In the decades that followed Johst’s days of youthful exploration, he worked successfully as a journalist and eventually became interested in starting other enterprises. ArtParasites was one of them. The platform initially began, rather conventionally, as a contemporary gallery guide in Berlin for English-speaking tourists. He intended to expand the outreach so that someday the platform could do business with various other travel organizations, including hotels and airlines.

‘It didn’t work at all,’ he muses. ‘We had wonderful writers…writing stories everyday, art reviews, portraits of artists, but it made me almost bankrupt.’ In 2013, ‘We started to test different kinds of content on Facebook,’ and after a year and half of trying, it became apparent that ‘artwork and snippets [of text] that do not refer directly to the artwork’ is something that garnered the most interest from people, and this fascinated Johst.

Through trial and error, he found this unique way to relate art to people’s inner perspectives and emotions, and it’s been quite successful, drawing him back to his own experience with viewing art as a youth. He feels this new way of doing things has a lot of potential. ‘I am not happy at all, of course, because I have the feeling that there is something which could be really great and I haven’t found out yet.’

Johst is able to pinpoint some of the creative elements of the site that are working quite well. Categorizing the content on the site by emotions, for instance, has fundamentally shifted the way users approach the content presented on the platform. ‘I think this is one of the most innovative details I found out. I really tried to learn from that.’

When content is organized based on superficial topics as they are in the conventional newspaper, readers are likely to stick only to those things to which they relate. Johst suggests, ‘I need something that catches the majority of the people by offering something they know. If I offer sport to somebody who is only interested in politics I will lose [them], but if I offer something with pain or with love or with melancholy, everyone says, yes I know! I am interested!’

In the future, he hopes to extend the platform by creating artists’ portraits where the artists themselves identify their inner conflicts and describe the ways that making art helps to deal with them.
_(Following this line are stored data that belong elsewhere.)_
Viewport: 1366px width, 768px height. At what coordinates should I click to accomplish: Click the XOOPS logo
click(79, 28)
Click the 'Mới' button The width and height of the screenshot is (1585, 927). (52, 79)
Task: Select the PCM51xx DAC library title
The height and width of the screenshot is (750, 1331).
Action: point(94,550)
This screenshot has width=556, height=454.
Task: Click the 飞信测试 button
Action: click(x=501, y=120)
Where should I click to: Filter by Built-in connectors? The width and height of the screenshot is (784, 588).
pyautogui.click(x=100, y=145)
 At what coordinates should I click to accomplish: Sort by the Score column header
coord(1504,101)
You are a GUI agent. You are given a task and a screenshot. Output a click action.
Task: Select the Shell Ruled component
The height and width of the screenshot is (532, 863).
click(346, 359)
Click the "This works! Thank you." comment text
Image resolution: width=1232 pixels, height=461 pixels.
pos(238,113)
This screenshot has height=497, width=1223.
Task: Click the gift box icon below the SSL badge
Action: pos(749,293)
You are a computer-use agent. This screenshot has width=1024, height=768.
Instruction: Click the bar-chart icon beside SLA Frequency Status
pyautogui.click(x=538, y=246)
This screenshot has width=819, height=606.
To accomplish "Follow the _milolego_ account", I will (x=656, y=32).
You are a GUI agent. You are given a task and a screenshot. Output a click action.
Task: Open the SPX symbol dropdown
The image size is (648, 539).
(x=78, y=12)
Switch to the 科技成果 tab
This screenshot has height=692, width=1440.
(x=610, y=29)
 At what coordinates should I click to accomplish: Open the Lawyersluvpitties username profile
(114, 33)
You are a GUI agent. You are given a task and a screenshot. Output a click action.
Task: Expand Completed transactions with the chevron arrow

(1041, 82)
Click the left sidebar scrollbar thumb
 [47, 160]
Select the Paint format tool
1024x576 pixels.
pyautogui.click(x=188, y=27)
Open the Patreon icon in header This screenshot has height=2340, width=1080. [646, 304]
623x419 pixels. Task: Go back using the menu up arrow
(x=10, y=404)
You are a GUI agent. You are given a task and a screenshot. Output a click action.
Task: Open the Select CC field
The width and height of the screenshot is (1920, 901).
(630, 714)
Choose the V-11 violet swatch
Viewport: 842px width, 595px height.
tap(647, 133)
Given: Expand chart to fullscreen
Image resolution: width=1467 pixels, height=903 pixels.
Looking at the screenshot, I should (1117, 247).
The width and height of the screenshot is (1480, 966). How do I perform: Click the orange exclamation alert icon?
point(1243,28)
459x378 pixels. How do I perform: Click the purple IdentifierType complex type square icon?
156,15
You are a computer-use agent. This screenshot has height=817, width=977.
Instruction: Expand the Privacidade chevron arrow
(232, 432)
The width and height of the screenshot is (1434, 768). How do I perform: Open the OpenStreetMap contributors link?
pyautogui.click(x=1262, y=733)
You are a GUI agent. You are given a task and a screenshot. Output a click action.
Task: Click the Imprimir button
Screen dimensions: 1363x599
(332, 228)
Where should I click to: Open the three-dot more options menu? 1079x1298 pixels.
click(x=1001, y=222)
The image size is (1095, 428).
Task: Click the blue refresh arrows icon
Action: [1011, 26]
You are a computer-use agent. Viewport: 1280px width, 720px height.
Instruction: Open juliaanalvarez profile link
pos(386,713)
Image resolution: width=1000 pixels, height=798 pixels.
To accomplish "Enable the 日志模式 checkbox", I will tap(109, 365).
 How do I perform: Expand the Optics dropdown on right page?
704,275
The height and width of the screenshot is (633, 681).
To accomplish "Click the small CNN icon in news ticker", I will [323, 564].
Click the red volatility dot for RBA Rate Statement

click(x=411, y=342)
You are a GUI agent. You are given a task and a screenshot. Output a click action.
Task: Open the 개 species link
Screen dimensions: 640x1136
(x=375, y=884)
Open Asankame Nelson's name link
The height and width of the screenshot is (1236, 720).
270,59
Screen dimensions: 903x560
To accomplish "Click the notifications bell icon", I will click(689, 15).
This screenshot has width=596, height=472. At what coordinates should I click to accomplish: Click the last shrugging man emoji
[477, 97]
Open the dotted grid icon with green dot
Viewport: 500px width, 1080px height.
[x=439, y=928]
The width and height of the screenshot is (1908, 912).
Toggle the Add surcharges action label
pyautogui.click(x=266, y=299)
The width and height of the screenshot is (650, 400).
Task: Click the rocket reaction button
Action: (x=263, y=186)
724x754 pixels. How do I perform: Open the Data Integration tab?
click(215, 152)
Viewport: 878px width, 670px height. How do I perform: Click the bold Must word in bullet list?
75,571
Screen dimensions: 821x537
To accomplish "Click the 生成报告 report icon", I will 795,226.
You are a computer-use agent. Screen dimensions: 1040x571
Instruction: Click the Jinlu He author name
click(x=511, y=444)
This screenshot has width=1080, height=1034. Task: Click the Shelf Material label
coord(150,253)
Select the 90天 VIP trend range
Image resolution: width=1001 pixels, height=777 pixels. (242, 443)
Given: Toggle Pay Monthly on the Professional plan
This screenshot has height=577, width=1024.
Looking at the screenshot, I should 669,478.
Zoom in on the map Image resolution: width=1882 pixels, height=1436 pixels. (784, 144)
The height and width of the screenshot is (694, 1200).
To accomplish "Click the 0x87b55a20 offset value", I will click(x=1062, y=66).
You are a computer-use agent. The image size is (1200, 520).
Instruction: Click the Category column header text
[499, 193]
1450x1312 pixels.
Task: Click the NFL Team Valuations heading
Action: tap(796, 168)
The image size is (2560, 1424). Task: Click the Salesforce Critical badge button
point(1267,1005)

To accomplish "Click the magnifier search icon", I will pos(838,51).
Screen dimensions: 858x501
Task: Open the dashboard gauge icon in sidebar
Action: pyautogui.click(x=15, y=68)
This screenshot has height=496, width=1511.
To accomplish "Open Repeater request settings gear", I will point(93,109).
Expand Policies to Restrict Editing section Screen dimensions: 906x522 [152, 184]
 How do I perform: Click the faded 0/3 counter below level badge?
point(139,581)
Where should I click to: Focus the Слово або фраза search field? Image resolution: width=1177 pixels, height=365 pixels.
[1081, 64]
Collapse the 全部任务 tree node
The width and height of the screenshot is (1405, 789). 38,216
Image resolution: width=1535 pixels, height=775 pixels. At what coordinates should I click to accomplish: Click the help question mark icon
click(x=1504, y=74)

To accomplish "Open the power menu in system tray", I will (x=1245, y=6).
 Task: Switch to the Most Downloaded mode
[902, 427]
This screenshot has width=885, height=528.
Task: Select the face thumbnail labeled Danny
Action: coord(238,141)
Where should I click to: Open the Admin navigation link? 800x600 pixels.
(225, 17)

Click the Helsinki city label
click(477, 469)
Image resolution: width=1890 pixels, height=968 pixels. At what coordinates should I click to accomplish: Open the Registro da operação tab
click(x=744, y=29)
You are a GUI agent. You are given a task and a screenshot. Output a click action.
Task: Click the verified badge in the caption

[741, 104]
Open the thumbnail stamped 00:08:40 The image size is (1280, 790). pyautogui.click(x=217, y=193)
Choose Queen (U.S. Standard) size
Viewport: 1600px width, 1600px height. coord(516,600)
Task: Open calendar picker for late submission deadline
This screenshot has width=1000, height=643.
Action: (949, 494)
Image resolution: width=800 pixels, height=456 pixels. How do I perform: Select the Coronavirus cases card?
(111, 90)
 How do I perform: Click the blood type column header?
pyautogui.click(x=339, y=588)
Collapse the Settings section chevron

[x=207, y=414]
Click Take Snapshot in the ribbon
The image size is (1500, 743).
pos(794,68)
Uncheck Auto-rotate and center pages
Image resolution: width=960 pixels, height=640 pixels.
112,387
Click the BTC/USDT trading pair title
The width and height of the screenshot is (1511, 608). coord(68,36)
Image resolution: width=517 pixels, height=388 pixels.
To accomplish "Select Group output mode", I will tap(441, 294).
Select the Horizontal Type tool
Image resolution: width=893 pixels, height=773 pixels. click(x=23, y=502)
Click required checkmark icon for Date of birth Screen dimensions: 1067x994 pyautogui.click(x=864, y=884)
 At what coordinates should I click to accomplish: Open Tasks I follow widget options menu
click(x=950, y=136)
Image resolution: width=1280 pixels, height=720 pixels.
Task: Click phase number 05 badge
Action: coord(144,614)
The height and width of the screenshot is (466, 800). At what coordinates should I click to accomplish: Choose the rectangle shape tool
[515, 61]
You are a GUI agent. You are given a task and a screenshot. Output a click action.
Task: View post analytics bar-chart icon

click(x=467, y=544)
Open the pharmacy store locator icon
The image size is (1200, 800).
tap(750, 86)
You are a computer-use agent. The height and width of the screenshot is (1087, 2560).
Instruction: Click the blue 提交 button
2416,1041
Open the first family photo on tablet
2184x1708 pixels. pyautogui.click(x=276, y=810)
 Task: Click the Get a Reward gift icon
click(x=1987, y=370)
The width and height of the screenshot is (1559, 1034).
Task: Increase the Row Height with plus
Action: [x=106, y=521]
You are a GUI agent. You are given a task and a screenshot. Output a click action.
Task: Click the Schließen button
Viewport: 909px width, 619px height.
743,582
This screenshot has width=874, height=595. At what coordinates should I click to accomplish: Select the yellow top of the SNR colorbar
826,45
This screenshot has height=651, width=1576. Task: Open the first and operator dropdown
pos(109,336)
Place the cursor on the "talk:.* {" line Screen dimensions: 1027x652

Following the same logic as before, Johst explains, ‘The content that relates to millions of people, because everyone has inner conflicts [and] art heals…The psychological impact of a good artwork, people underestimate that.’

Musings on modern media and articulating the brand

‘In the last years we’ve found out a lot about art and the internet;’ Johst feels that the digital component of the platform is essential to its functioning, and that it changes everything he’s known about journalism. He wants to leave the business of buying and selling art through digital mediums to online galleries. Instead, Johst hopes to one day use what he’s learned from building ArtParasites to give advice to emerging artists about how they can promote themselves and reach wider audiences in ways that empower them.

As for the offbeat name, it came rather spontaneously. Johst tells us, ‘I didn’t want it to be something that reflected that snobbish attitude of the art market…I don’t want to be chic. The call is [that] we are trying to invade the art world like small insects, crawling under the doors into the gallery or into the studio and having a look.’ No doubt, Johst is doing things differently through ArtParasites by connecting people more intimately with the emotional essence of artistic expression. Through a digital format, the platform gives viewers the unique chance to act as flies on the wall within the realms of artistic production.